*EXERCISE GOAL*:
From the line containing "Screen dimensions: 1020x459" through the last line of the entries, set down every line exactly and add nothing.

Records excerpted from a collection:
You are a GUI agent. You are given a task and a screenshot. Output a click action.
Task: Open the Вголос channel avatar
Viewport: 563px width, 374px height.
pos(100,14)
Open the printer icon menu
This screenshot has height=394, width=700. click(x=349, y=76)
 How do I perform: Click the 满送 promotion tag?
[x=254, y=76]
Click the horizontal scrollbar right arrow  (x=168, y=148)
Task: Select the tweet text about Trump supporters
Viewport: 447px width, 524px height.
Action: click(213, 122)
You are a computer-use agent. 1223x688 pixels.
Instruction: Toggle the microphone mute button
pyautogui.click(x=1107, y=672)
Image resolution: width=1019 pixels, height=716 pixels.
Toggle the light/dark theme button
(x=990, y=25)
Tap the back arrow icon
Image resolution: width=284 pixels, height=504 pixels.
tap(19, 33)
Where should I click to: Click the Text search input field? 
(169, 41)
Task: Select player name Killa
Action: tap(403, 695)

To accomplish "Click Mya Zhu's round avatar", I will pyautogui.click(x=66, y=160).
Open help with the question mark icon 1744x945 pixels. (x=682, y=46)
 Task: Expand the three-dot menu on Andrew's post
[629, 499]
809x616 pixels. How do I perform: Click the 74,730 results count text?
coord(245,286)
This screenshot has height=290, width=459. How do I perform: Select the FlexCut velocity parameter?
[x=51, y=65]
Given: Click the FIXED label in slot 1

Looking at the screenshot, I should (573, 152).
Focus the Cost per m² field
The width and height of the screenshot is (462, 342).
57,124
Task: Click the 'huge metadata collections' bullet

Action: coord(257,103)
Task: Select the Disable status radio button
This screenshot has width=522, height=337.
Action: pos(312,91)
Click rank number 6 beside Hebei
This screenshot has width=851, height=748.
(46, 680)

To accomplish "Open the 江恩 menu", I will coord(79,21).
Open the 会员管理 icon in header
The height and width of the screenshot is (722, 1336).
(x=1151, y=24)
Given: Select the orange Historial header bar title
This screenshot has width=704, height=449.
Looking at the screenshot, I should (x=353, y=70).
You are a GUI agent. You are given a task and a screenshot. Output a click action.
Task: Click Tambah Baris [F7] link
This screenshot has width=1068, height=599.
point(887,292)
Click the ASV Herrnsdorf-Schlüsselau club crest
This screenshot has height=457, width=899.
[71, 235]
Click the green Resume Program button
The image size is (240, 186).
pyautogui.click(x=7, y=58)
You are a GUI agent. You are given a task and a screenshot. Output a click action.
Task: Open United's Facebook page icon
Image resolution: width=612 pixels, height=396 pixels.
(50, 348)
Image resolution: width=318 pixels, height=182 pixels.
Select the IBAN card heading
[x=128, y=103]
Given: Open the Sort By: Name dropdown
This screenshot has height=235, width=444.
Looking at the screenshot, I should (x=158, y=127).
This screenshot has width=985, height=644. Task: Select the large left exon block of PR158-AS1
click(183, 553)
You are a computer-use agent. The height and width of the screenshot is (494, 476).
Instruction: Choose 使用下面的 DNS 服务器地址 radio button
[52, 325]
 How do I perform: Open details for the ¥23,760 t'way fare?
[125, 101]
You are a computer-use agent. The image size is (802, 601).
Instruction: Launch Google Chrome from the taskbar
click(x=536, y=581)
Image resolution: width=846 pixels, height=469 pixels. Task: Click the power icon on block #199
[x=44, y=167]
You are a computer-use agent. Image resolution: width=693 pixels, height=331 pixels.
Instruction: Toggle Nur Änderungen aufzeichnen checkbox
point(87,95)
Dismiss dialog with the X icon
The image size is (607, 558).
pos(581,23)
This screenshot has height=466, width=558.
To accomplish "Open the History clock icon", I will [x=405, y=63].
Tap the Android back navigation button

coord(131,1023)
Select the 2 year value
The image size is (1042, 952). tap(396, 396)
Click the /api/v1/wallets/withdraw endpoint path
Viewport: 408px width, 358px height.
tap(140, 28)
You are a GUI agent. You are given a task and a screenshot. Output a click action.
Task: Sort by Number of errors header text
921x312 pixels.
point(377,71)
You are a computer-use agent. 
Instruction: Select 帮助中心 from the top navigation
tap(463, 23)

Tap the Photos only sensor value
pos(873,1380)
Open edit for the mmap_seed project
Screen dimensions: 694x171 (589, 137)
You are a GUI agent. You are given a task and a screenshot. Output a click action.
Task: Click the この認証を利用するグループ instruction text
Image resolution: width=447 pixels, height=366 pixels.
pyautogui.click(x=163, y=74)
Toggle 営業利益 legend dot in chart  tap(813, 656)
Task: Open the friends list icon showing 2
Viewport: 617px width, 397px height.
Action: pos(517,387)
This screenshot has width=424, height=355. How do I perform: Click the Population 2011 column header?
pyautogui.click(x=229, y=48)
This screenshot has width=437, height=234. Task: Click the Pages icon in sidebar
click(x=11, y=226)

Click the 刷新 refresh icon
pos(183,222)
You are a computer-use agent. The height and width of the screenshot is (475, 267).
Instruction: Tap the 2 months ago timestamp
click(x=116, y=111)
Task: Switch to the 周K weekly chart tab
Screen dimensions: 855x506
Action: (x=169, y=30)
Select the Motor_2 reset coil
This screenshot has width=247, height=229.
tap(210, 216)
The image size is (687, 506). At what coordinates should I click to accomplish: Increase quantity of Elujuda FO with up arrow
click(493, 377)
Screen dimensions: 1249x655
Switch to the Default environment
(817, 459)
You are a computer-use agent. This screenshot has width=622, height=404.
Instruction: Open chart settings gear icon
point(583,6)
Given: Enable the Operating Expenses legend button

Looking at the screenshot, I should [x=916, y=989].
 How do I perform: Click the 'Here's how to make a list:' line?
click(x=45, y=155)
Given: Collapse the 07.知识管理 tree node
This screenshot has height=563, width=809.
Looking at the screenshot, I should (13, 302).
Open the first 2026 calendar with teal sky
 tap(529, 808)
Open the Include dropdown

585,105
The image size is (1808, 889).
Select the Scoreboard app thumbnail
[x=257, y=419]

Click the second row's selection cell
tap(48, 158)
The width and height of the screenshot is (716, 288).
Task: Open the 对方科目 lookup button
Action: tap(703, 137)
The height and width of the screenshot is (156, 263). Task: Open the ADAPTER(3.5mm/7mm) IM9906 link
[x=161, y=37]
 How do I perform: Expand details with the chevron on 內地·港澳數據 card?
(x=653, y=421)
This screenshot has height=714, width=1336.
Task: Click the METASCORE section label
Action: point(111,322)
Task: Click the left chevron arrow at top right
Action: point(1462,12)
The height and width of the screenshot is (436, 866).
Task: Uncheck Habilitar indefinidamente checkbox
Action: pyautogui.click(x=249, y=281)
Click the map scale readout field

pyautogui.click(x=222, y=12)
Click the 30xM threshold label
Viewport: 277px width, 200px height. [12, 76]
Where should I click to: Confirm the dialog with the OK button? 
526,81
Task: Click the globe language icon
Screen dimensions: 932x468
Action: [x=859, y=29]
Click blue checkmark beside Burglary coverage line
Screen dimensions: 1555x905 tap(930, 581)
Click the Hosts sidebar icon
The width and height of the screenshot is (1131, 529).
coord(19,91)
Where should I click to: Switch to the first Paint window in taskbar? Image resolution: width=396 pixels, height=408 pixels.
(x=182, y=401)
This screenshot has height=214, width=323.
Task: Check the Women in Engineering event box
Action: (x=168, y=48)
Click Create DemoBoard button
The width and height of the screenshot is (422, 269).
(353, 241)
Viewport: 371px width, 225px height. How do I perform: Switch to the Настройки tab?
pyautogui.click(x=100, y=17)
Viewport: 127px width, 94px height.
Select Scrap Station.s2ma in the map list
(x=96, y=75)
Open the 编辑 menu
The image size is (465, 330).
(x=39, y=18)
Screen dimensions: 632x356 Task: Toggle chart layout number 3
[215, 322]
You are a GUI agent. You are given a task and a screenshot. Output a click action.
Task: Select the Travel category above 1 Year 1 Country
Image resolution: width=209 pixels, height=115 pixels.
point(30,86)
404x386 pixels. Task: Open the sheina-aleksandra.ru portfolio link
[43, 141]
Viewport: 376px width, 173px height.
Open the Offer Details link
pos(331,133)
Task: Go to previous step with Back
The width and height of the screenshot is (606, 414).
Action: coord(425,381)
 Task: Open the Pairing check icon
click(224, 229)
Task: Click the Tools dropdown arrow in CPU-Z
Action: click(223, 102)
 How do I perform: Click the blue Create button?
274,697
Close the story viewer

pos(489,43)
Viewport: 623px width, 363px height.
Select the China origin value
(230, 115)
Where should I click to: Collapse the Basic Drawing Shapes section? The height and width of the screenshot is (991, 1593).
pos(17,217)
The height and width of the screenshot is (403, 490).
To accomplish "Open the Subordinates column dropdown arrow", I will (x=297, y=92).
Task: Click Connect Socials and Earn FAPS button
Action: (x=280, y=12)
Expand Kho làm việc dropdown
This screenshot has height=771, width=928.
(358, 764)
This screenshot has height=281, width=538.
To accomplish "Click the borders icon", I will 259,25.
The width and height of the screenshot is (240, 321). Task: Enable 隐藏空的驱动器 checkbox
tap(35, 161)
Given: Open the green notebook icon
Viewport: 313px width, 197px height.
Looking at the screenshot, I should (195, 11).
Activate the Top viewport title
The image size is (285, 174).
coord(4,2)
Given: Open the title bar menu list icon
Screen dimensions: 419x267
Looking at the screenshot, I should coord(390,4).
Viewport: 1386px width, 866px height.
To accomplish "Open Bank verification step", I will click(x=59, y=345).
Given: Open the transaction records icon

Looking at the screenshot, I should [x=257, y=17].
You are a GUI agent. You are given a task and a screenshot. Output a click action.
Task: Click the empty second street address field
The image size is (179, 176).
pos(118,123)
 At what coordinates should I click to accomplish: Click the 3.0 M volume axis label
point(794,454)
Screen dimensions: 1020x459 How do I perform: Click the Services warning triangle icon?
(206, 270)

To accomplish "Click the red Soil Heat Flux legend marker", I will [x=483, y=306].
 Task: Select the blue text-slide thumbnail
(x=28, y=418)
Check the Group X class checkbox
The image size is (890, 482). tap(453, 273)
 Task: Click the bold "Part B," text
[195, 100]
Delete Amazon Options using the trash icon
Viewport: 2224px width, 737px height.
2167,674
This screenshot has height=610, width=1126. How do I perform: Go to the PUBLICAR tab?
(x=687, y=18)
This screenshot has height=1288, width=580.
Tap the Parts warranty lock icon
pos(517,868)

*OUTPUT BELOW*:
Screen dimensions: 1020x459 How do I perform: Click the Services warning triangle icon?
(206, 270)

To accomplish "Click the red Soil Heat Flux legend marker", I will [x=483, y=306].
 Task: Select the blue text-slide thumbnail
(x=28, y=418)
Check the Group X class checkbox
The image size is (890, 482). tap(453, 273)
 Task: Click the bold "Part B," text
[195, 100]
Delete Amazon Options using the trash icon
Viewport: 2224px width, 737px height.
2167,674
This screenshot has height=610, width=1126. How do I perform: Go to the PUBLICAR tab?
(x=687, y=18)
This screenshot has height=1288, width=580.
Tap the Parts warranty lock icon
pos(517,868)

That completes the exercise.